#### ABOUT THIS EXERCISE
Pictures aside, copy exactly each line from the one that holds "You are a GUI" through the last line of the records below.

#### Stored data
○ ○ ○ ○ ○
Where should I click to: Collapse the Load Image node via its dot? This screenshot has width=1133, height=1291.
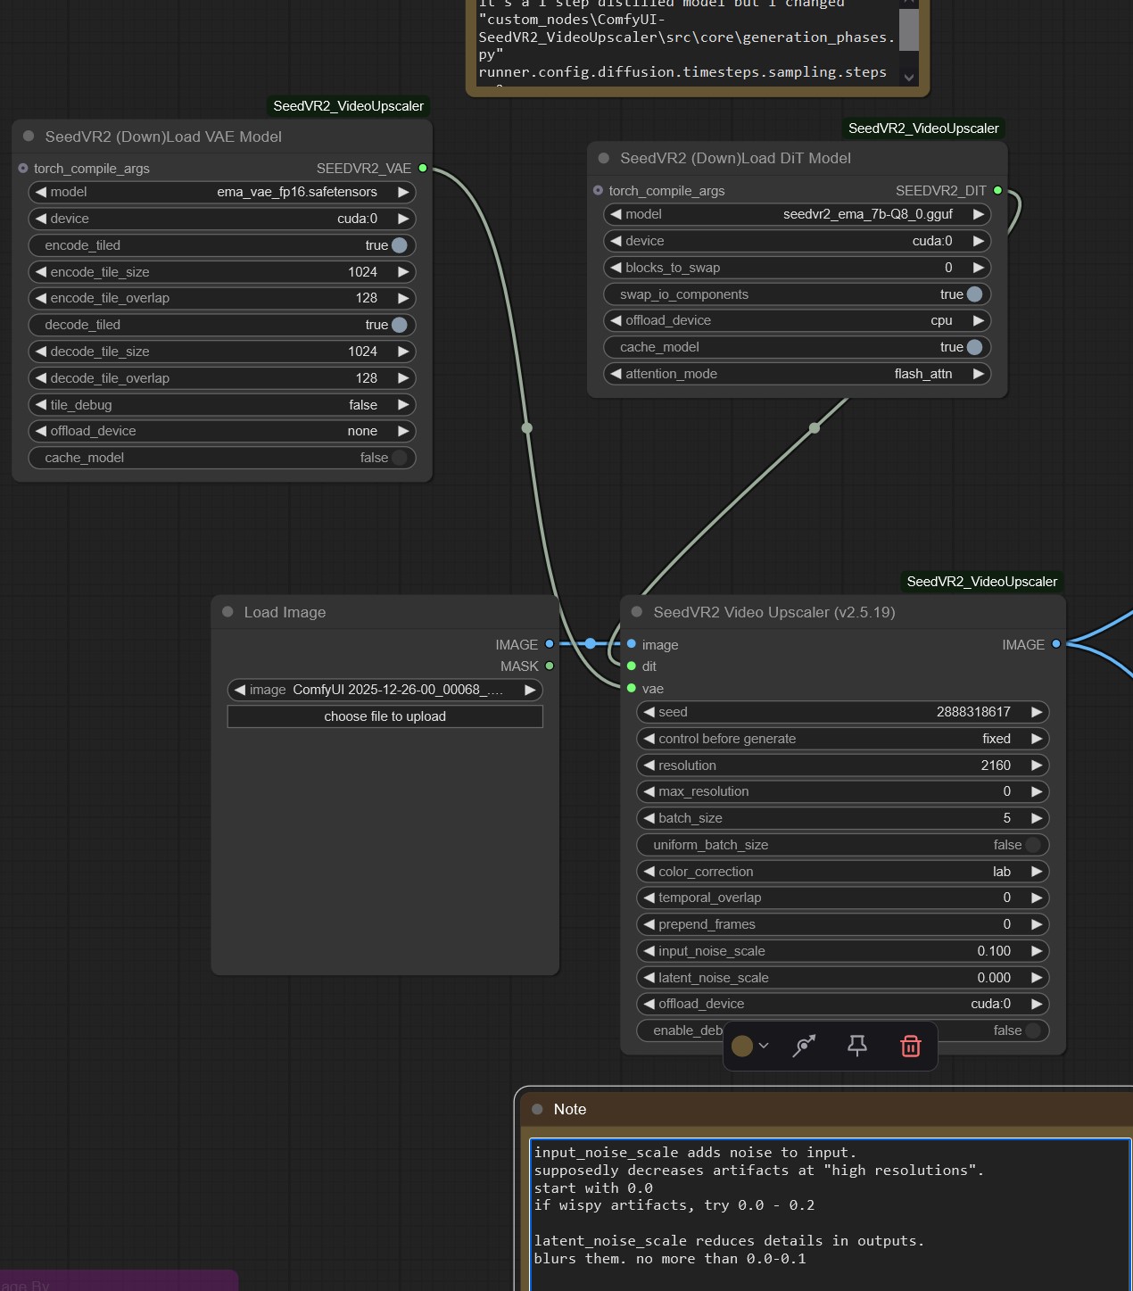[x=227, y=612]
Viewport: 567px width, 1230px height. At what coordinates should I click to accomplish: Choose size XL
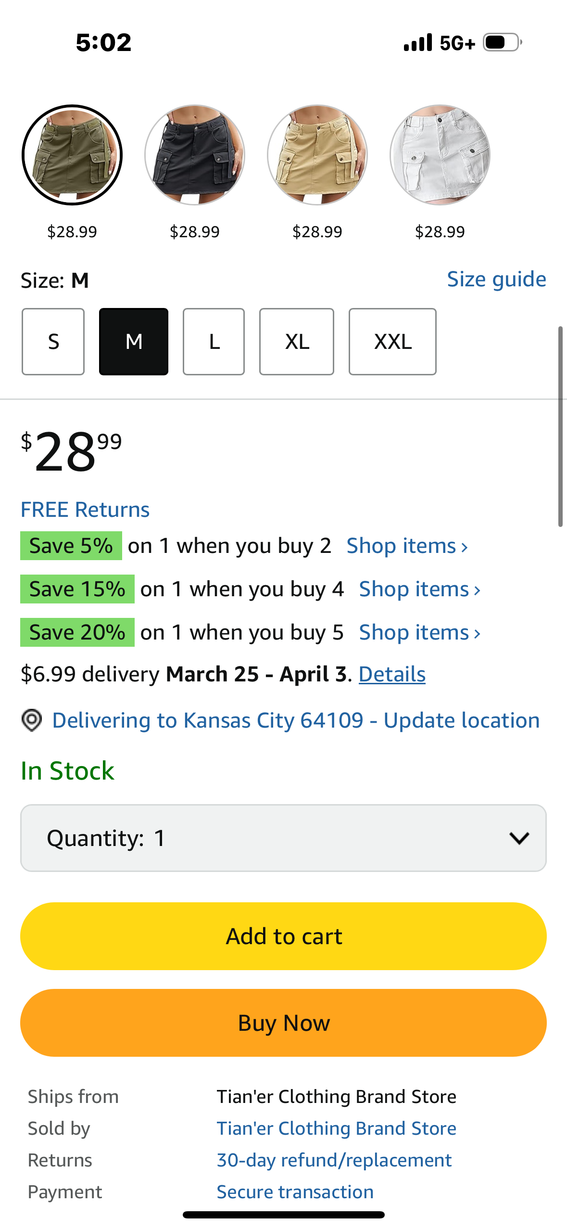(x=297, y=342)
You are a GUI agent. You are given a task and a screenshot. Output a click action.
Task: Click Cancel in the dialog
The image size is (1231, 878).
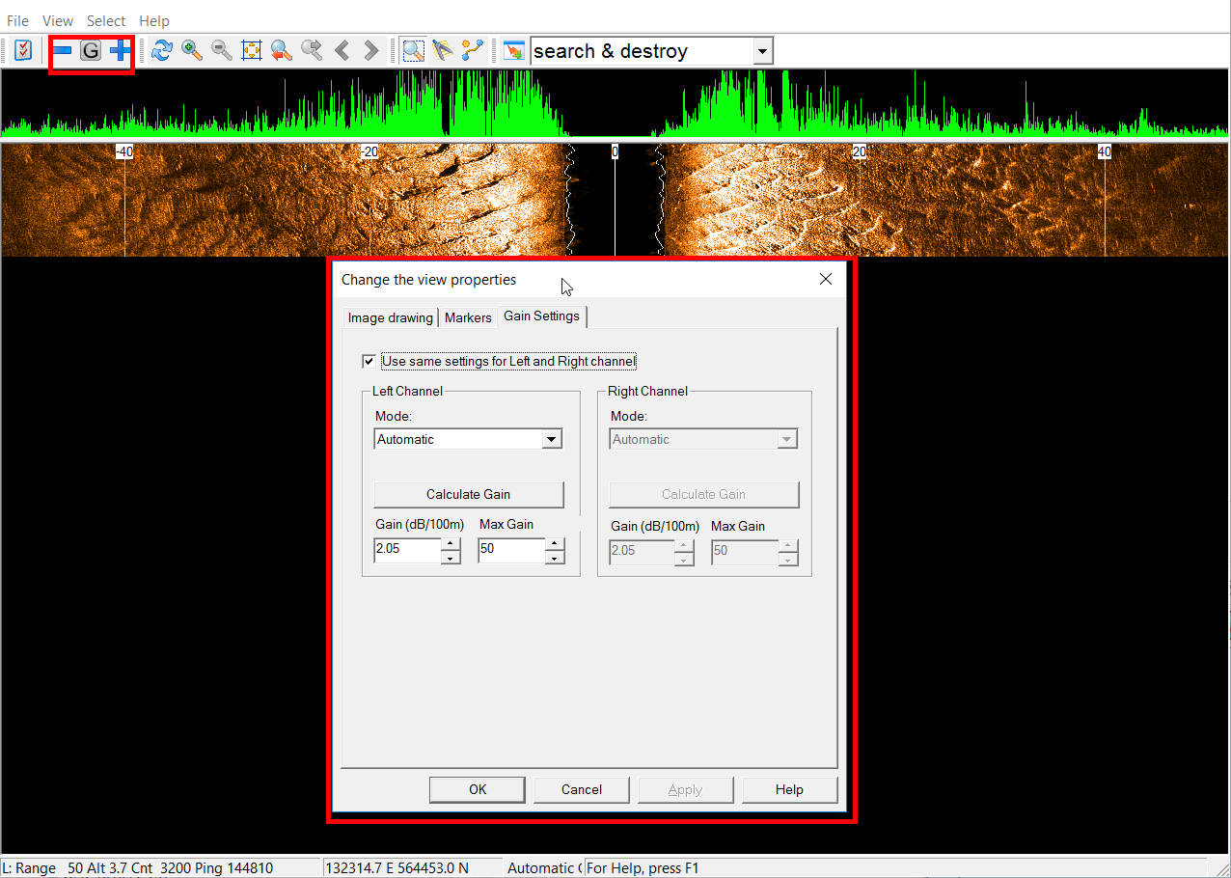click(582, 789)
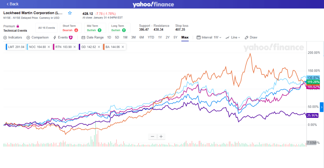Viewport: 324px width, 168px height.
Task: Click the Short Term Bearish box
Action: [x=70, y=28]

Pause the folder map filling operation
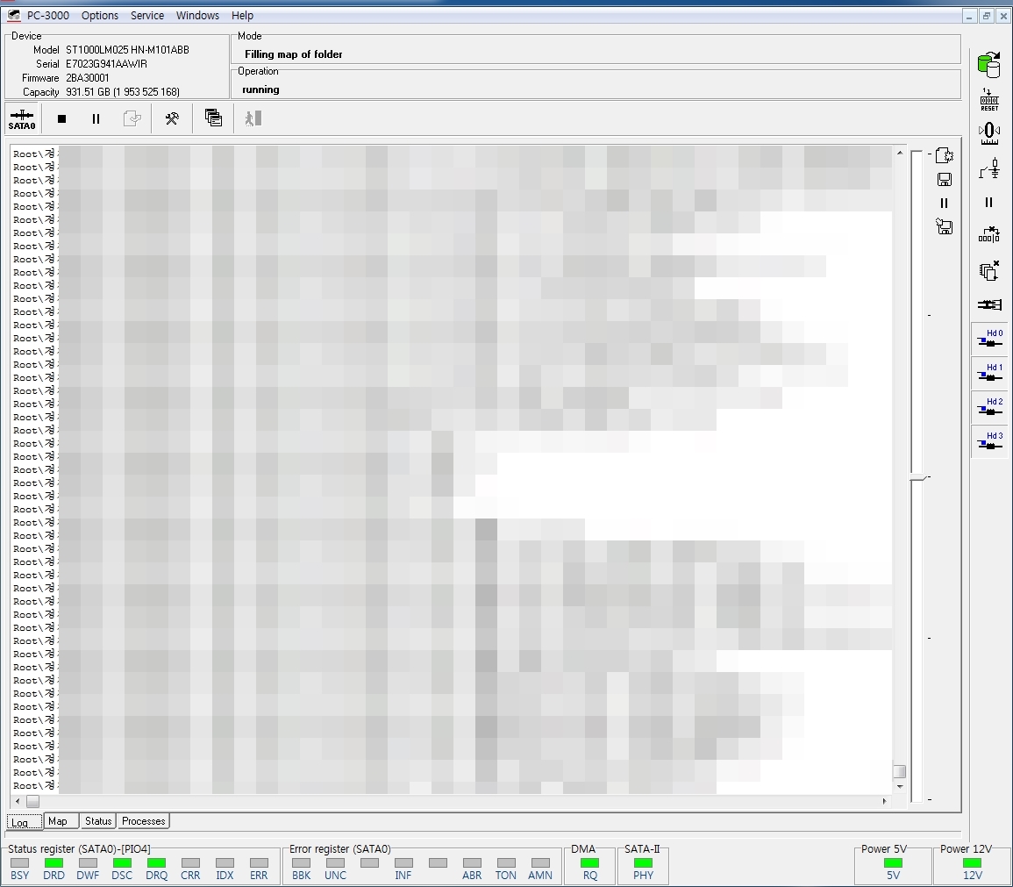96,118
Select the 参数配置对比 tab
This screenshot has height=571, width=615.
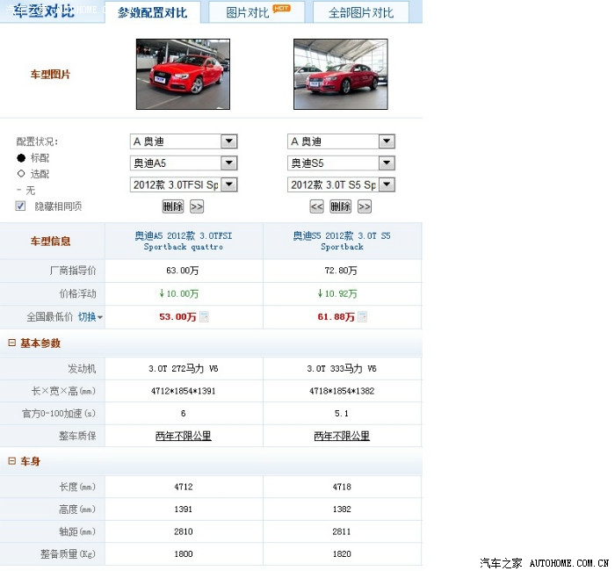(x=153, y=12)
○ ○ ○ ○ ○
#### WRITTEN SOLUTION
You are a GUI agent. You are given a task and a screenshot. Output a click action.
Task: Click Cancel in the dialog
The image size is (1231, 878).
click(582, 789)
Viewport: 324px width, 168px height.
Task: Click the Short Term Bearish box
Action: [x=70, y=28]

Pause the folder map filling operation
96,118
Select the 参数配置对比 tab
This screenshot has height=571, width=615.
(x=153, y=12)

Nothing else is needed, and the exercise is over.